Re: [BENCHMARK] 2.4.{18,19{-ck9},20rc1{-aa1}} with contest

Andrea Arcangeli (andrea@suse.de)
Sun, 10 Nov 2002 21:10:45 +0100


On Sun, Nov 10, 2002 at 05:32:44PM -0200, Rik van Riel wrote:
> On Sun, 10 Nov 2002, Andrea Arcangeli wrote:
> > On Sat, Nov 09, 2002 at 01:00:19PM +1100, Con Kolivas wrote:
>
> > > 2.4.19-ck9 [2] 78.3 88 31 8 1.10
> > > 2.4.20-rc1 [3] 105.9 69 32 2 1.48
> > > 2.4.20-rc1aa1 [1] 106.3 69 33 3 1.49
> >
> > again ck9 is faster because of elevator hacks ala read-latency.
> >
> > in short your whole benchmark seems all about interacitivy of reads
> > during write flood.
>
> Which is a very important thing. You have to keep in mind that

sure, this is why I fixed the potential ~infinite starvation in the 2.3
elevator.

> reads and writes are fundamentally different operations since
> the majority of the writes happen asynchronously while the program
> continues running, while the majority of reads are synchronous and
> your program will block while the read is going on.
>
> Because of this it is also much easier to do writes in large chunks
> than it is to do reads in large chunks, because with writes you
> know exactly what data you're going to write while you can't know
> which data you'll need to read next.
>
> > All the difference is there and it will hurt you badly if you do
> > async-io benchmarks,
>
> Why would read-latency hurt the async-io benchmark ?

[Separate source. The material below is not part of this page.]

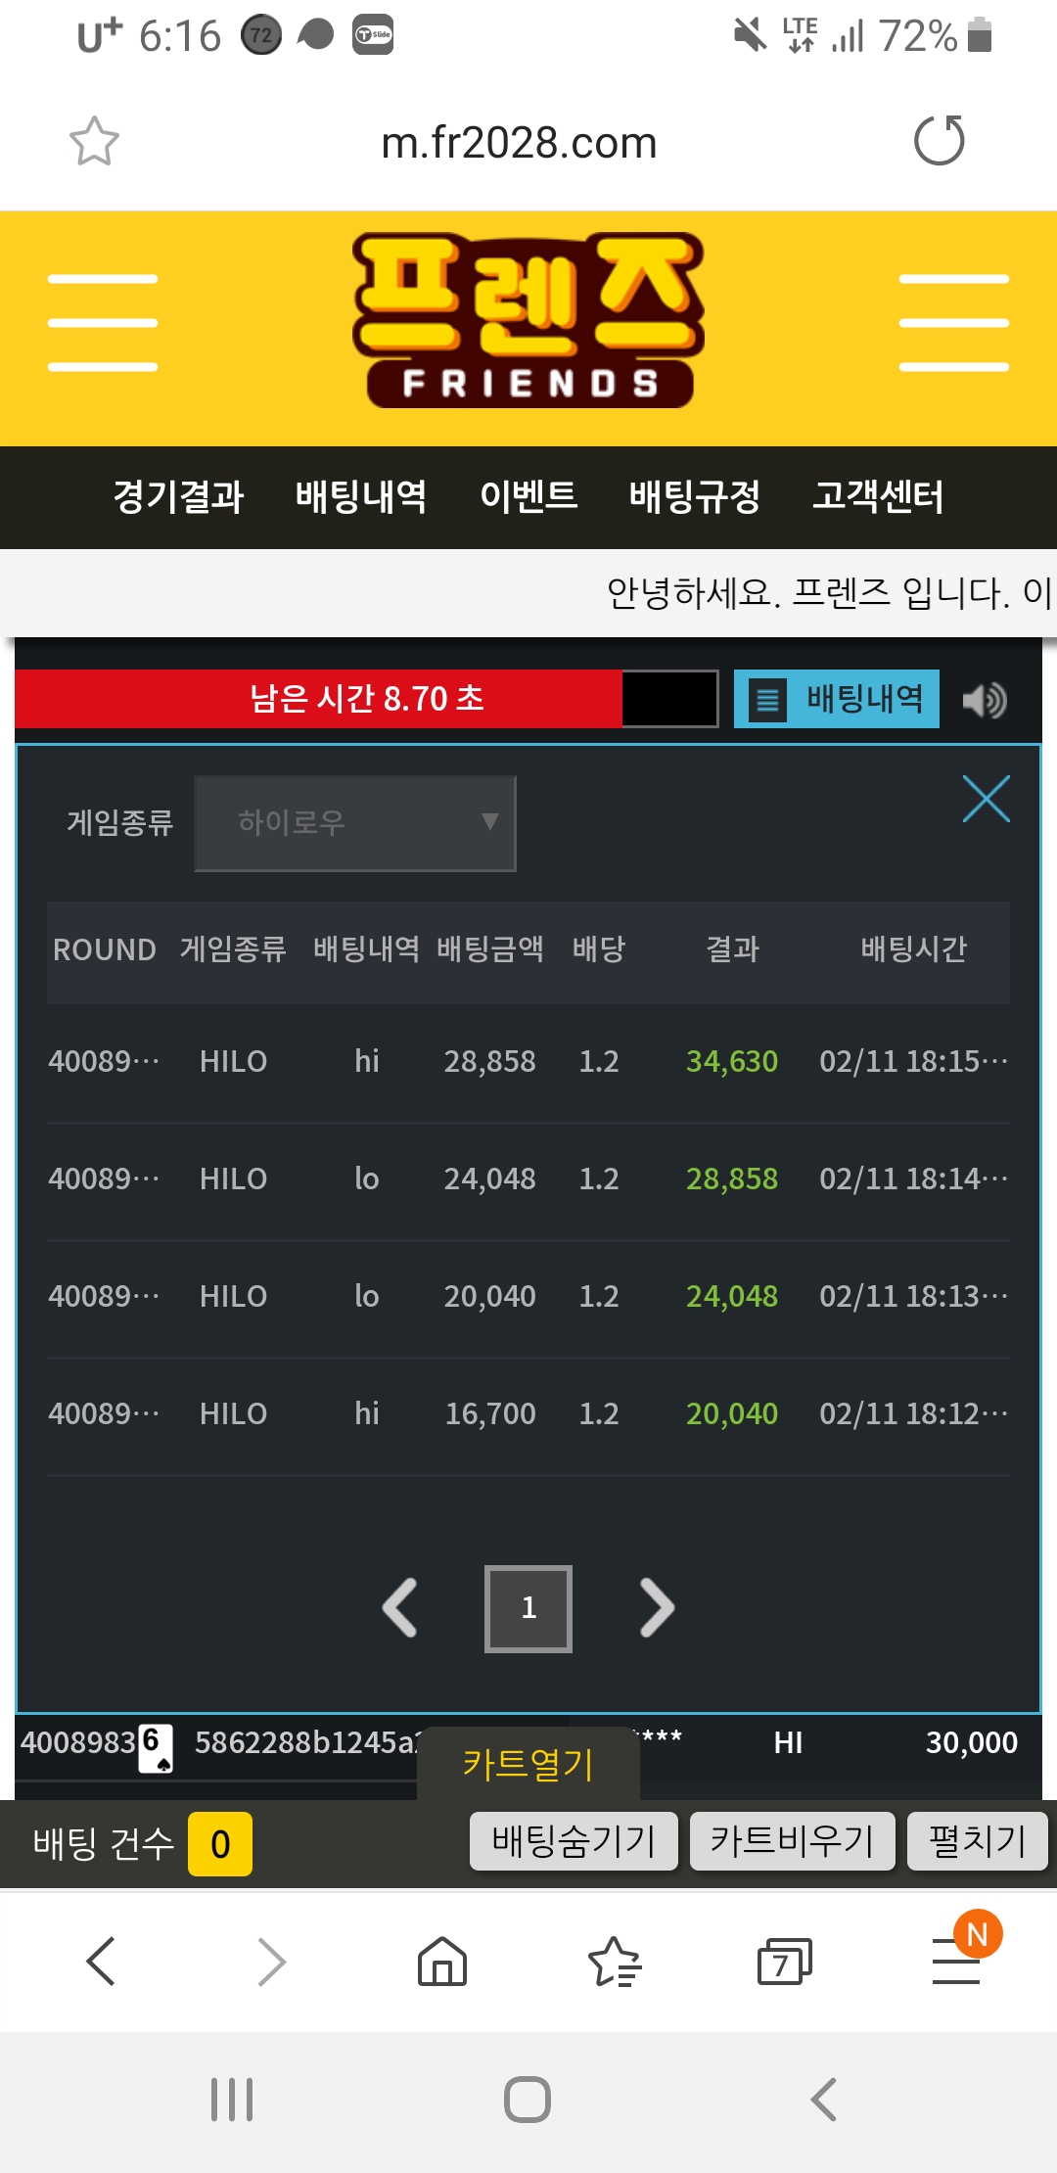Viewport: 1057px width, 2173px height.
Task: Go to next page chevron in pagination
Action: pos(657,1607)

because only with async-io it is possible to keep the I/O pipeline
filled by reads. readahead only allows to do read-I/O in large chunks,
it has no way to fill the pipeline.

Infact the size of the request queue is the foundamental factor that
controls read latency during heavy writes without special heuristics ala
read-latency.

In short without async-io there is no way at all that a read application
can read at a decent speed during a write flood, unless you have special
hacks in the elevator ala read-latency that allows reads to enter in the
front of the queue, which reduces the chance to reorder reads and
potentially decreases performance on a async-io benchmark even in
presence of seeks.

> Whether the IO is synchronous or asynchronous shouldn't matter much,

the fact the I/O is sync or async makes the whole difference. with sync
reads the vmstat line in the read column will be always very small
compared to the write column under a write flood. This can be fixed either:

1) with hacks in the elevator ala read-latency that are not generic and
could decrease performance of other workloads
2) reducing the size of the I/O queue, that may decrease performance
also with seeks since it decreases the probaility of reordering in
the elevator
3) by having the app using async-io for reads allowing it to keep the
I/O pipeline full with reads

readahead, at least in its current form, only make sure that a 512k
command will be submitted instead of a 4k command, that's not remotely
comparable to writeback that floods the I/O queue constnatly with
several dozen or hundred mbytes of data. Increasing readhaead is also
risky, 512k is kind of obviously safe in all circumstances since it's a
single dma command anyways (and 128k for ide).

I'm starting benchmarking 2.4.20rc1aa against 2.4.19-ck9 under dbench
right now (then I'll run the contest), I can't imagine how can it be
that much faster under dbench, -aa is almost as fast as 2.5 in dbench
and much faster than 2.4 mainline, so if 19-ck9 is really that much
faster than -aa then it is likely much faster than 2.5 too. I definitely
need to examine in full detail what's going on with 2.4.19-ck9. Once I
will understand it I will let you know. For istance I know Randy's
numbers are fully reliable and I trust them:

http://home.earthlink.net/~rwhron/kernel/bigbox.html

I find Randy's number extremely useful. Of course it's great to see also
the responsiveness side of a kernel, but dbench isn't normally a
benchmark that needs responsiveness, quite the opposite, the most unfair
is the behaviour of vm and elevator, the faster usually dbench runs,
because with unfariness dbench tends to run kind of single threaded that
maximizes at most the writeback effect etc... So if 2.4.19-ck9 is so
much faster under dbench and so much more responsive with the contest
that seems to benchmark basically only the read latency under writeback
flushing flood, then it is definitely worthwhile to produce a patch
against mainline that generates this boost. If it has the preemption
patch that could hardly explain it too, the improvement from 45 MB/sec
to 65 MB/sec there's quite an huge difference and we have all the
schedule points in the submit_bh too, so it's quite unlikely that
preempt could explain that difference, it might against a mainline, but
not against my tree.

Anyways this is all guessing, once I'll check the code after I
reproduced the numbers things should be much more clear.